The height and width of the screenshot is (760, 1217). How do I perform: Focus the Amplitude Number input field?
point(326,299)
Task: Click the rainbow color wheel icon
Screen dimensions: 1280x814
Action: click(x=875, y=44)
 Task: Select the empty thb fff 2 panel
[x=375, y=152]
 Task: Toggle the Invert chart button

++++++

* Directive *
Update these lines by changing "Task" to "Step" wherever it appears, and leave everything else the same.

* The response *
The height and width of the screenshot is (760, 1217). How do I perform: Focus the Amplitude Number input field?
point(326,299)
Step: Click the rainbow color wheel icon
Screen dimensions: 1280x814
Action: click(x=875, y=44)
 Step: Select the empty thb fff 2 panel
[x=375, y=152]
 Step: Toggle the Invert chart button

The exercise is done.